— What is being asked —
Print each of the following items again word for word, with no changes.

(Items on target coordinates)
---+---

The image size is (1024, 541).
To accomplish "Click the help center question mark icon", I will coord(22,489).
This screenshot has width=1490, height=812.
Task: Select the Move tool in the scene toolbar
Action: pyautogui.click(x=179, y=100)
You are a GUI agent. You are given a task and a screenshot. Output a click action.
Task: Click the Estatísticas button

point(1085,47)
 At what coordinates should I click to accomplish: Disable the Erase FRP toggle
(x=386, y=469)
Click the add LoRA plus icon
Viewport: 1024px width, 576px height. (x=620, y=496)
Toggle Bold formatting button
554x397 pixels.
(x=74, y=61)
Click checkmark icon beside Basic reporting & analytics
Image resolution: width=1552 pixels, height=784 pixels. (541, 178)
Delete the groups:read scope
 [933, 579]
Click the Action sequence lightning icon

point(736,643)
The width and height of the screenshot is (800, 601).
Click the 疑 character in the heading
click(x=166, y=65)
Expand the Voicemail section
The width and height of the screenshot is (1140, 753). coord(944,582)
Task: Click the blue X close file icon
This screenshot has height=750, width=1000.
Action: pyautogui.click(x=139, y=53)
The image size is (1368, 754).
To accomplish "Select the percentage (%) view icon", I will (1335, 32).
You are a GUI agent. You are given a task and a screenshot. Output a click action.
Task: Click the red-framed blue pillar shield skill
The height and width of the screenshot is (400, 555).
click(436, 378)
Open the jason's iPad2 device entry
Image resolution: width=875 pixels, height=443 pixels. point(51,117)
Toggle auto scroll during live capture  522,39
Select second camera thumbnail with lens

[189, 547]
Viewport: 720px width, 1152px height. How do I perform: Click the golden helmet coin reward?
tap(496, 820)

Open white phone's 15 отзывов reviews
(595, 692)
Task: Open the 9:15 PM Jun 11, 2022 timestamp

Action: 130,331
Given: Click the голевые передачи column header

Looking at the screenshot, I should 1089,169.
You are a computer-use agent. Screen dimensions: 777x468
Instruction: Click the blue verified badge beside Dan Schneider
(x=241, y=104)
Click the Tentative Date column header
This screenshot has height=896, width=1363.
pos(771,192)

---+---

— Output of the exercise —
The image size is (1024, 541).
To accomplish "Click the help center question mark icon", I will coord(22,489).
This screenshot has width=1490, height=812.
Task: Select the Move tool in the scene toolbar
Action: pyautogui.click(x=179, y=100)
You are a GUI agent. You are given a task and a screenshot. Output a click action.
Task: Click the Estatísticas button

point(1085,47)
 At what coordinates should I click to accomplish: Disable the Erase FRP toggle
(x=386, y=469)
Click the add LoRA plus icon
Viewport: 1024px width, 576px height. (x=620, y=496)
Toggle Bold formatting button
554x397 pixels.
(x=74, y=61)
Click checkmark icon beside Basic reporting & analytics
Image resolution: width=1552 pixels, height=784 pixels. (541, 178)
Delete the groups:read scope
 [933, 579]
Click the Action sequence lightning icon

point(736,643)
The width and height of the screenshot is (800, 601).
Click the 疑 character in the heading
click(x=166, y=65)
Expand the Voicemail section
The width and height of the screenshot is (1140, 753). coord(944,582)
Task: Click the blue X close file icon
This screenshot has height=750, width=1000.
Action: pyautogui.click(x=139, y=53)
The image size is (1368, 754).
To accomplish "Select the percentage (%) view icon", I will (1335, 32).
You are a GUI agent. You are given a task and a screenshot. Output a click action.
Task: Click the red-framed blue pillar shield skill
The height and width of the screenshot is (400, 555).
click(436, 378)
Open the jason's iPad2 device entry
Image resolution: width=875 pixels, height=443 pixels. point(51,117)
Toggle auto scroll during live capture  522,39
Select second camera thumbnail with lens

[189, 547]
Viewport: 720px width, 1152px height. How do I perform: Click the golden helmet coin reward?
tap(496, 820)

Open white phone's 15 отзывов reviews
(595, 692)
Task: Open the 9:15 PM Jun 11, 2022 timestamp

Action: 130,331
Given: Click the голевые передачи column header

Looking at the screenshot, I should 1089,169.
You are a computer-use agent. Screen dimensions: 777x468
Instruction: Click the blue verified badge beside Dan Schneider
(x=241, y=104)
Click the Tentative Date column header
This screenshot has height=896, width=1363.
pos(771,192)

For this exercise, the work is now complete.